===== The input =====

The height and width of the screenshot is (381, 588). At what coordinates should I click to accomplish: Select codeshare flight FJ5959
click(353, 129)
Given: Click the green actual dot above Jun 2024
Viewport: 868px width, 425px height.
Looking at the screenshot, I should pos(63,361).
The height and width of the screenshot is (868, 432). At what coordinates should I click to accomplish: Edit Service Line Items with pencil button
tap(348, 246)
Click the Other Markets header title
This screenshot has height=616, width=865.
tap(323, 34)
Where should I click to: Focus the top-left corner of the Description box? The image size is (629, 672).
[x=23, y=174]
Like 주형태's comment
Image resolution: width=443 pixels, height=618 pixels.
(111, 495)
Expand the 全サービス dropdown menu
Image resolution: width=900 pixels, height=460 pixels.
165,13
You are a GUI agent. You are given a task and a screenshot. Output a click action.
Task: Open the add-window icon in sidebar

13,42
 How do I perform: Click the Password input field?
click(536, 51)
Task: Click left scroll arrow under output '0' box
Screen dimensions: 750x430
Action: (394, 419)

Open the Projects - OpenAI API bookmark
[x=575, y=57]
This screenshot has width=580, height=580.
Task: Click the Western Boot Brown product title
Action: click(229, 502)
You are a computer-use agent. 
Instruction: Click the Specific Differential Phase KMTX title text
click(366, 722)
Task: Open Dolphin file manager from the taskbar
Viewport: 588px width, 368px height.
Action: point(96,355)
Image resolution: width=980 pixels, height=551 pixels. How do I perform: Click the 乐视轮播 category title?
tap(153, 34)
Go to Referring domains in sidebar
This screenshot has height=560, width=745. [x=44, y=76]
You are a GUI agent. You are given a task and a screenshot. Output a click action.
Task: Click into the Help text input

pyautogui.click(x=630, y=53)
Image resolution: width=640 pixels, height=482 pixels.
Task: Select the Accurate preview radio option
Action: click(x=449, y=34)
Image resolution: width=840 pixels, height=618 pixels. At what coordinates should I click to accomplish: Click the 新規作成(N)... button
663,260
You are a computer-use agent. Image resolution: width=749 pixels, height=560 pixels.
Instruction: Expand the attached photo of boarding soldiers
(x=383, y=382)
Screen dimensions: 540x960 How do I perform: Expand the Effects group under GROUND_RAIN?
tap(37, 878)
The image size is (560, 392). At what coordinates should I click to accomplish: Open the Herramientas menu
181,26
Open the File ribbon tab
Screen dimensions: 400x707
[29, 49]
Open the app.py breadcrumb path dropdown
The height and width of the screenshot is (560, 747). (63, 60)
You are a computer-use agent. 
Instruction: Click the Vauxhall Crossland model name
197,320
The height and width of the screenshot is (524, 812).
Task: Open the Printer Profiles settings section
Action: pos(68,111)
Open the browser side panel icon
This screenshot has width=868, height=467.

=====

◆ Assigned task
Repeat each of the entries exactly.

◆ Result
The height and width of the screenshot is (381, 588). At what coordinates should I click to accomplish: Select codeshare flight FJ5959
click(353, 129)
Given: Click the green actual dot above Jun 2024
Viewport: 868px width, 425px height.
Looking at the screenshot, I should pos(63,361).
The height and width of the screenshot is (868, 432). At what coordinates should I click to accomplish: Edit Service Line Items with pencil button
tap(348, 246)
Click the Other Markets header title
This screenshot has height=616, width=865.
tap(323, 34)
Where should I click to: Focus the top-left corner of the Description box? The image size is (629, 672).
[x=23, y=174]
Like 주형태's comment
Image resolution: width=443 pixels, height=618 pixels.
(111, 495)
Expand the 全サービス dropdown menu
Image resolution: width=900 pixels, height=460 pixels.
165,13
You are a GUI agent. You are given a task and a screenshot. Output a click action.
Task: Open the add-window icon in sidebar

13,42
 How do I perform: Click the Password input field?
click(536, 51)
Task: Click left scroll arrow under output '0' box
Screen dimensions: 750x430
Action: (394, 419)

Open the Projects - OpenAI API bookmark
[x=575, y=57]
This screenshot has width=580, height=580.
Task: Click the Western Boot Brown product title
Action: click(229, 502)
You are a computer-use agent. 
Instruction: Click the Specific Differential Phase KMTX title text
click(366, 722)
Task: Open Dolphin file manager from the taskbar
Viewport: 588px width, 368px height.
Action: point(96,355)
Image resolution: width=980 pixels, height=551 pixels. How do I perform: Click the 乐视轮播 category title?
tap(153, 34)
Go to Referring domains in sidebar
This screenshot has height=560, width=745. [x=44, y=76]
You are a GUI agent. You are given a task and a screenshot. Output a click action.
Task: Click into the Help text input

pyautogui.click(x=630, y=53)
Image resolution: width=640 pixels, height=482 pixels.
Task: Select the Accurate preview radio option
Action: click(x=449, y=34)
Image resolution: width=840 pixels, height=618 pixels. At what coordinates should I click to accomplish: Click the 新規作成(N)... button
663,260
You are a computer-use agent. Image resolution: width=749 pixels, height=560 pixels.
Instruction: Expand the attached photo of boarding soldiers
(x=383, y=382)
Screen dimensions: 540x960 How do I perform: Expand the Effects group under GROUND_RAIN?
tap(37, 878)
The image size is (560, 392). At what coordinates should I click to accomplish: Open the Herramientas menu
181,26
Open the File ribbon tab
Screen dimensions: 400x707
[29, 49]
Open the app.py breadcrumb path dropdown
The height and width of the screenshot is (560, 747). (63, 60)
You are a computer-use agent. 
Instruction: Click the Vauxhall Crossland model name
197,320
The height and width of the screenshot is (524, 812).
Task: Open the Printer Profiles settings section
Action: pos(68,111)
Open the browser side panel icon
This screenshot has width=868, height=467.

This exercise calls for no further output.